Measuring association among censored antibody titer data

• Published in: Statistics in medicine Vol. 40; no. 16; pp. 3740 - 3761
• Main Authors: Tran, Thao M. P., Abrams, Steven, Aerts, Marc, Maertens, Kirsten, Hens, Niel
• Format: Journal Article
• Language: English
• Published: England Wiley Subscription Services, Inc 20.07.2021; John Wiley and Sons Inc
• Subjects: antibody titers; association; geometric mean concentration; left‐censored data; maximum likelihood inference; association; antibody titers; geometric mean concentration; left-censored data; maximum likelihood inference
• ISSN: 0277-6715; 1097-0258
• DOI: 10.1002/sim.8995

Censoring due to a limit of detection or limit of quantification happens quite often in many medical studies. Conventional approaches to deal with censoring when analyzing these data include, for example, the substitution method and the complete case (CC) analysis. More recently, maximum likelihood estimation (MLE) has been increasingly used. While the CC analysis and the substitution method usually lead to biased estimates, the MLE approach appears to perform well in many situations. This article proposes an MLE approach to estimate the association between two measurements in the presence of censoring in one or both quantities. The central idea is to use a copula function to join the marginal distributions of the two measurements. In various simulation studies, we show that our approach outperforms existing conventional methods (CC and substitution analyses).

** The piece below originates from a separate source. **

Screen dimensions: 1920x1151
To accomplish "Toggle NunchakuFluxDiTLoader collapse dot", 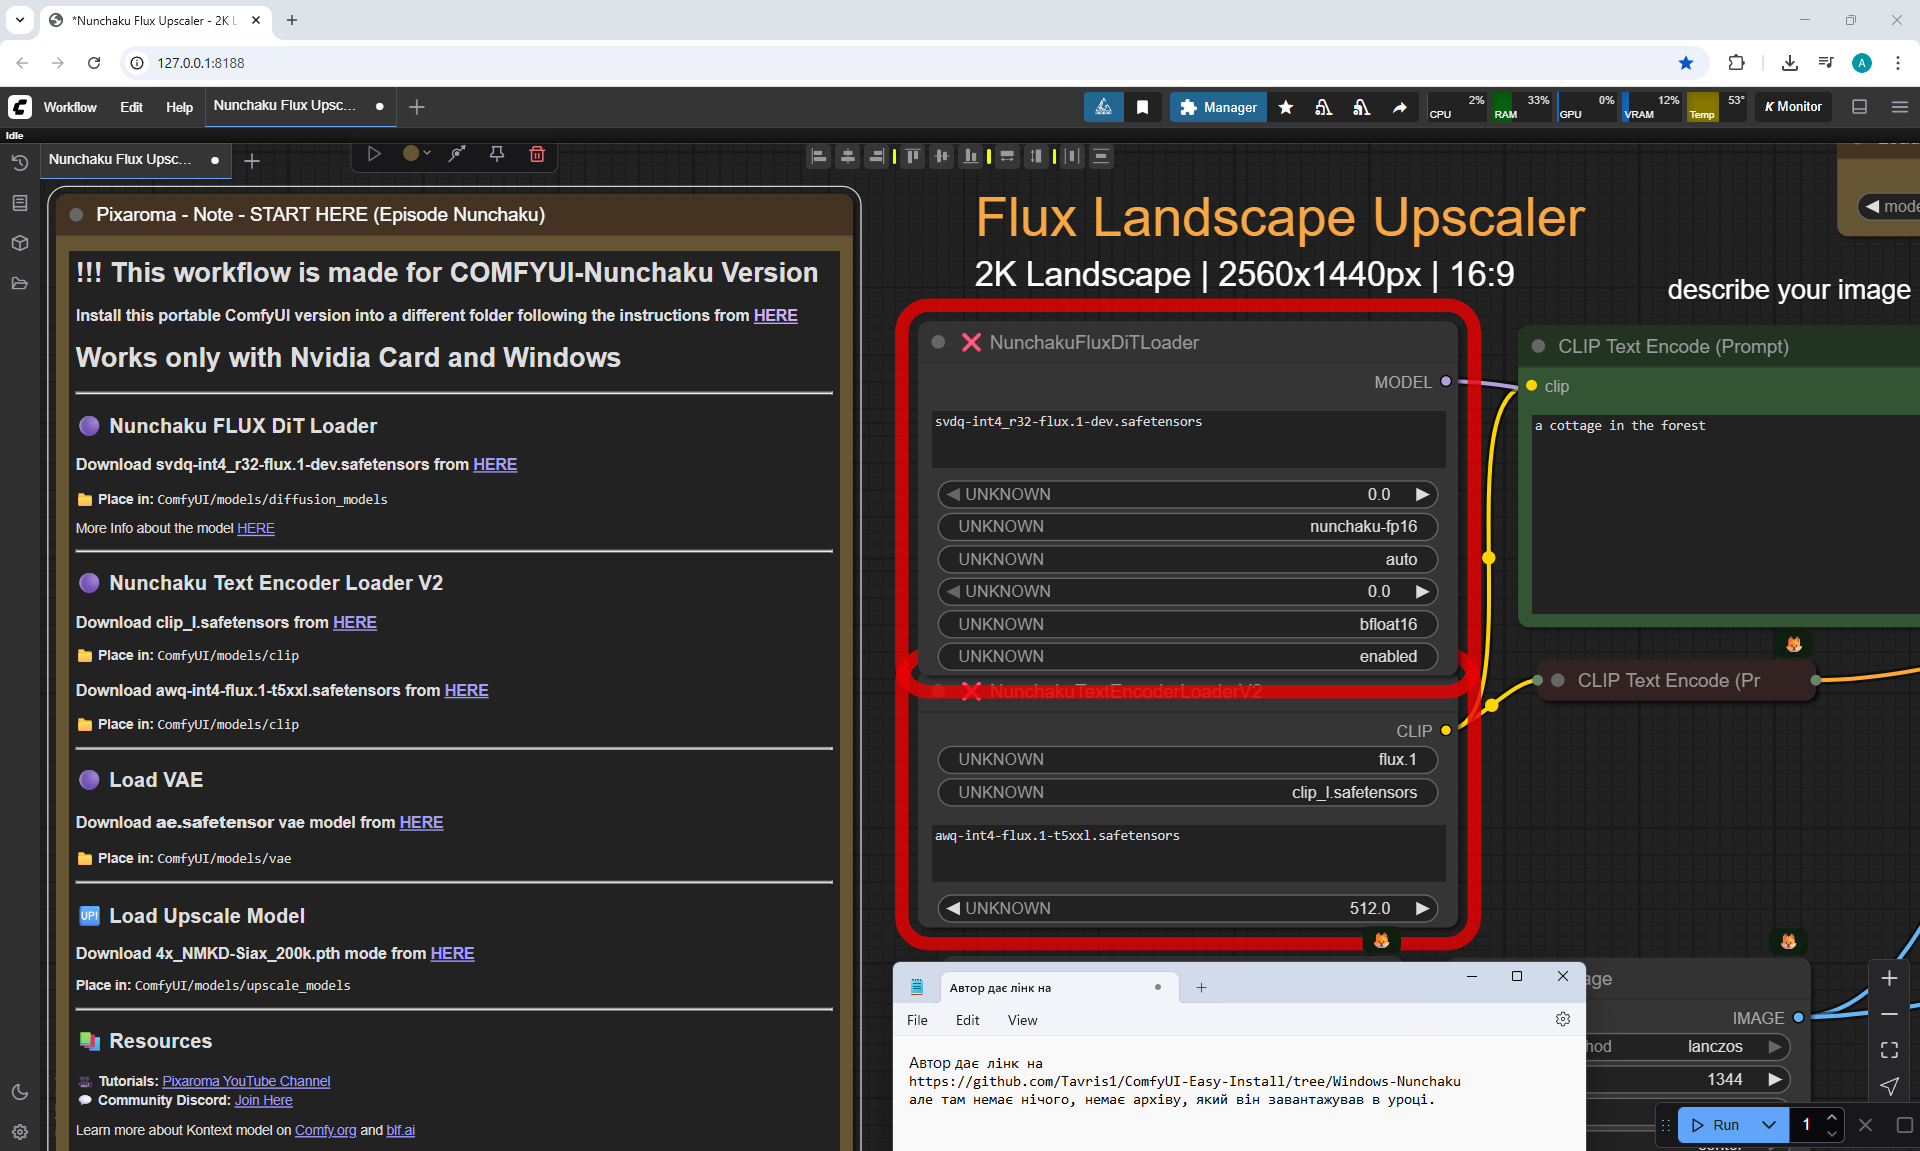I will (938, 342).
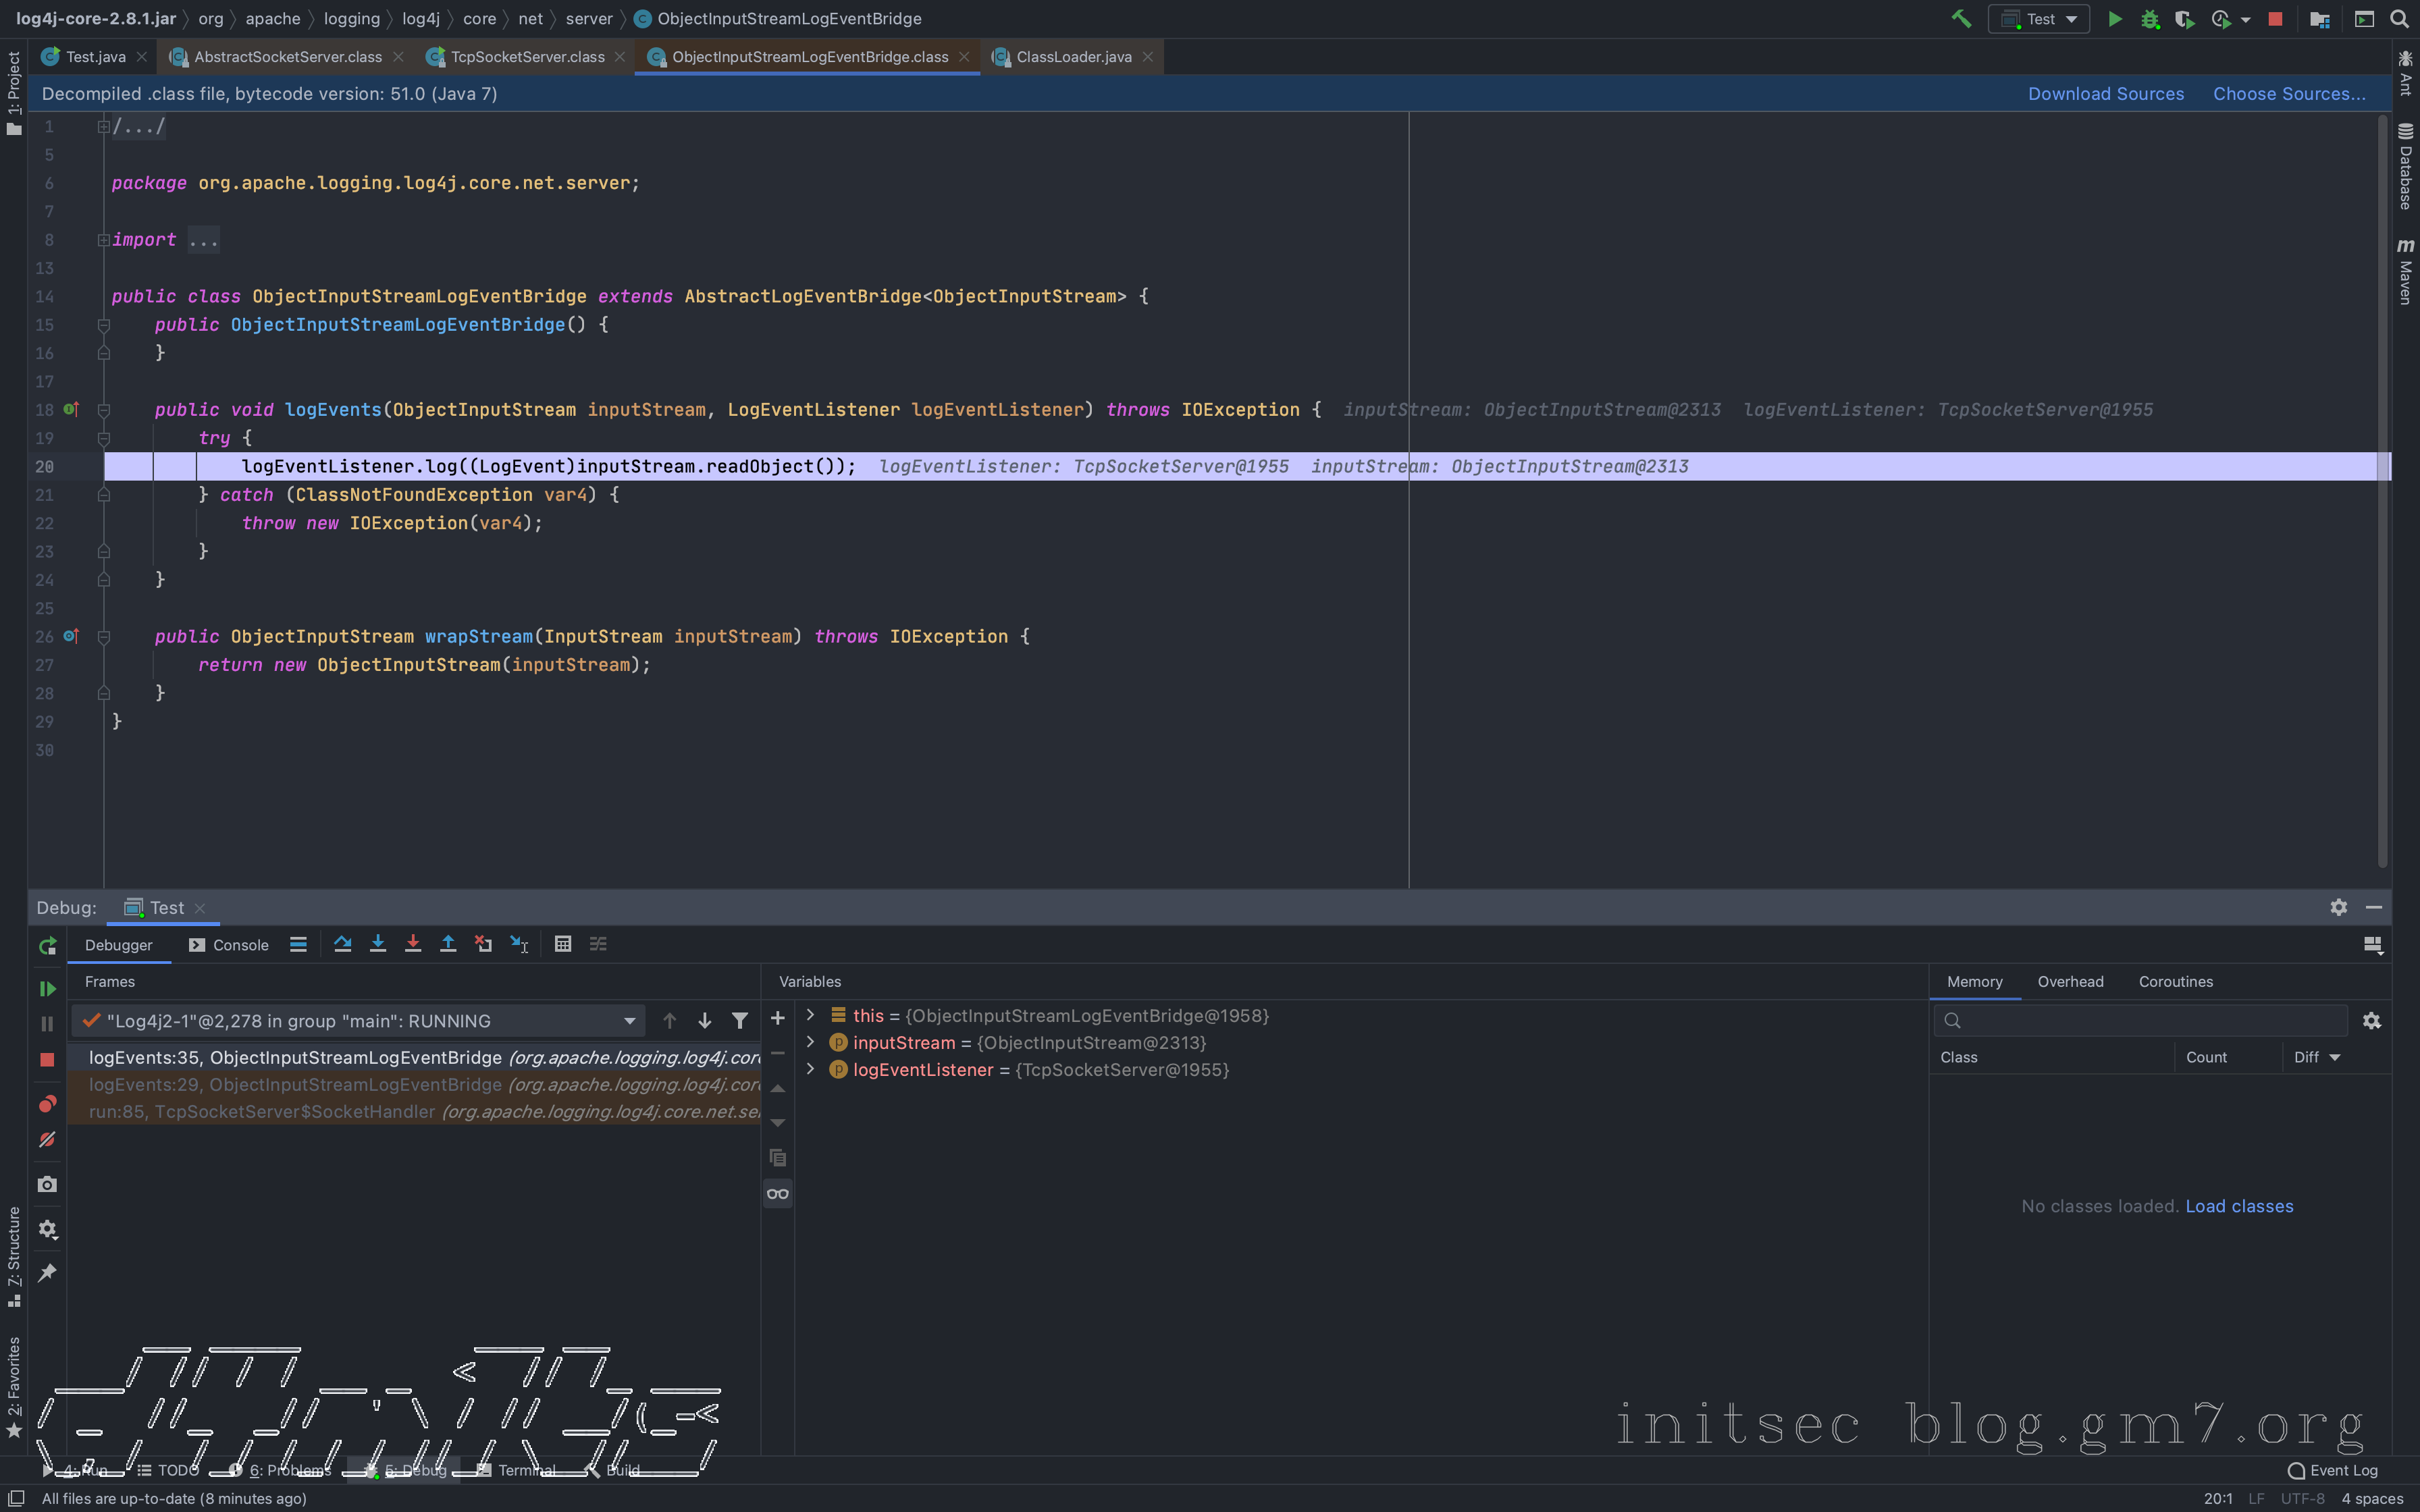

In addition, rank‐based measures of global association such as Kendall's tau or Spearman's rho can be studied, hence, attention is not only confined to Pearson's product‐moment correlation coefficient capturing solely linear association. We have shown in our simulations that our approach is robust to misspecification of the copula function or marginal distributions given a small association. Furthermore, we propose a straightforward MLE method to fit a (multiple) linear regression model in the presence of censoring in a covariate or both the covariate and the response. Given the marginal distribution of the censored covariate, our method outperforms conventional approaches. We also compare and discuss the performance of our method with multiple imputation and missing indicator model approaches.